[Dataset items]

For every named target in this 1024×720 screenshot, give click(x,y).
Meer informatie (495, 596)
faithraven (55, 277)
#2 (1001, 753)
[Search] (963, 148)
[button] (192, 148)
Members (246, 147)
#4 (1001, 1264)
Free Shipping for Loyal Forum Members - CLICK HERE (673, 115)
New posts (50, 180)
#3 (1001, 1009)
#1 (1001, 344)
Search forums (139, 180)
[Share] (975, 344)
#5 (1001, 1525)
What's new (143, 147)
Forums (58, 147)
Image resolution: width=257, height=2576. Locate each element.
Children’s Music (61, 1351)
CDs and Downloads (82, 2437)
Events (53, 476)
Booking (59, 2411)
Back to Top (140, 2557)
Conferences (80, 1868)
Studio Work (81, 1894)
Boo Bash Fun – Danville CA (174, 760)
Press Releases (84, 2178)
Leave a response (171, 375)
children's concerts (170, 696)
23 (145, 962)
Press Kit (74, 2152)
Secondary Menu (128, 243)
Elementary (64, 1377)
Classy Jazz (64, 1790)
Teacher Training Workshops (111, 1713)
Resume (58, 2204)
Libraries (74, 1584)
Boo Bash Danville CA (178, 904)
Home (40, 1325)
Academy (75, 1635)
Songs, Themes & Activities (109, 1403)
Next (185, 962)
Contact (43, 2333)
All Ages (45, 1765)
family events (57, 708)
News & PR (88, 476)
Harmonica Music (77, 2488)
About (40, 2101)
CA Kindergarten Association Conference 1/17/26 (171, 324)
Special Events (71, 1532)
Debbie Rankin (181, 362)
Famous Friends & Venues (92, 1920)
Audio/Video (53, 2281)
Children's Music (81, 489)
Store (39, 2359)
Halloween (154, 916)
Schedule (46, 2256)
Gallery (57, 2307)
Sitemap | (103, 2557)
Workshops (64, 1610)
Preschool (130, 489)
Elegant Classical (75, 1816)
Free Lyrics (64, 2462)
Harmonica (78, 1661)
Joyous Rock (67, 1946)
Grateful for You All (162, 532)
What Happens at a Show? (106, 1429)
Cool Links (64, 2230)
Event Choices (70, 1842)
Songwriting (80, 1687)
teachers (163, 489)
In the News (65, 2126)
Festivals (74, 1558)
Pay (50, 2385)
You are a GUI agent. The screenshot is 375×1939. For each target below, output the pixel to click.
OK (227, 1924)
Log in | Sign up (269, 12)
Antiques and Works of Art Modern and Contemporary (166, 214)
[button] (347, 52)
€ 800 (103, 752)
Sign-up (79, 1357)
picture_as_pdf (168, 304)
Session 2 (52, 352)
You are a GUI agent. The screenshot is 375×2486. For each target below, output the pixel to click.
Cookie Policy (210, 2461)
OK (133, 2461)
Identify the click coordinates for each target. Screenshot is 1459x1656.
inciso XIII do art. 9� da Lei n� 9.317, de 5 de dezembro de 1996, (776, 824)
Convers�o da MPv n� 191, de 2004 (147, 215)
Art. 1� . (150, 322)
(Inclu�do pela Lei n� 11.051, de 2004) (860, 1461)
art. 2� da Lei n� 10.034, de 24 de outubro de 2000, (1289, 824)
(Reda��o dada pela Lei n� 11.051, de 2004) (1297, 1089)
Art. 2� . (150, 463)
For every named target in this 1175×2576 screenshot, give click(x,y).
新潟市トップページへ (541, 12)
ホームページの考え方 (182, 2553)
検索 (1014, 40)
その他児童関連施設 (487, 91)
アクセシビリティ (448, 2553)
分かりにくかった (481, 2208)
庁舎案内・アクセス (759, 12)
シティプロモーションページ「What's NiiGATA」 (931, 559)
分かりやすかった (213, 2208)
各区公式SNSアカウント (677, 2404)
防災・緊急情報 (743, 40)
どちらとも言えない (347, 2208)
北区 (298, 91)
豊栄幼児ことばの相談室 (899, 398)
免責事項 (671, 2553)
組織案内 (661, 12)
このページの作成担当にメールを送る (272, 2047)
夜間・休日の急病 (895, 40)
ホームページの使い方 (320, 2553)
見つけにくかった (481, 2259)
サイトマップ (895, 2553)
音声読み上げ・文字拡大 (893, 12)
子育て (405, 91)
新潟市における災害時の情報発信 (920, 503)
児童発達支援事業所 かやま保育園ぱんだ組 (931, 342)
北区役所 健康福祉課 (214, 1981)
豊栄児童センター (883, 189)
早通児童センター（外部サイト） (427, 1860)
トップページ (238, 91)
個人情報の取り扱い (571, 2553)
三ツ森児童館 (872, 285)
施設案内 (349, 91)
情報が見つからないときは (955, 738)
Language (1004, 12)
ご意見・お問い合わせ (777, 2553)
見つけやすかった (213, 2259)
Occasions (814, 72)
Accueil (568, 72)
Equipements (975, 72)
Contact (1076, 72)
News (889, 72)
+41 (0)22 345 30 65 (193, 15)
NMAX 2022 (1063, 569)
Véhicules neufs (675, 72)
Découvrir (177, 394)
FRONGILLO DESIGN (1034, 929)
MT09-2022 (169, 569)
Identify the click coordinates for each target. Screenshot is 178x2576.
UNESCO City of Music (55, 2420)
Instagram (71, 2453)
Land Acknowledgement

> _Stated problem_
Copy every line from the start of the records up to and including the line with "#1 (1001, 344)", requests included. Multiply each coordinate in the answers by 2.25 and round to whole numbers, with halves rounded up.

> _Solution to this task_
For every named target in this 1024×720 screenshot, give click(x,y).
Meer informatie (1114, 1341)
faithraven (124, 623)
#2 (2252, 1694)
[Search] (2167, 333)
[button] (432, 333)
Members (554, 331)
#4 (2252, 2844)
Free Shipping for Loyal Forum Members - CLICK HERE (1514, 259)
New posts (113, 405)
#3 (2252, 2270)
#1 (2252, 774)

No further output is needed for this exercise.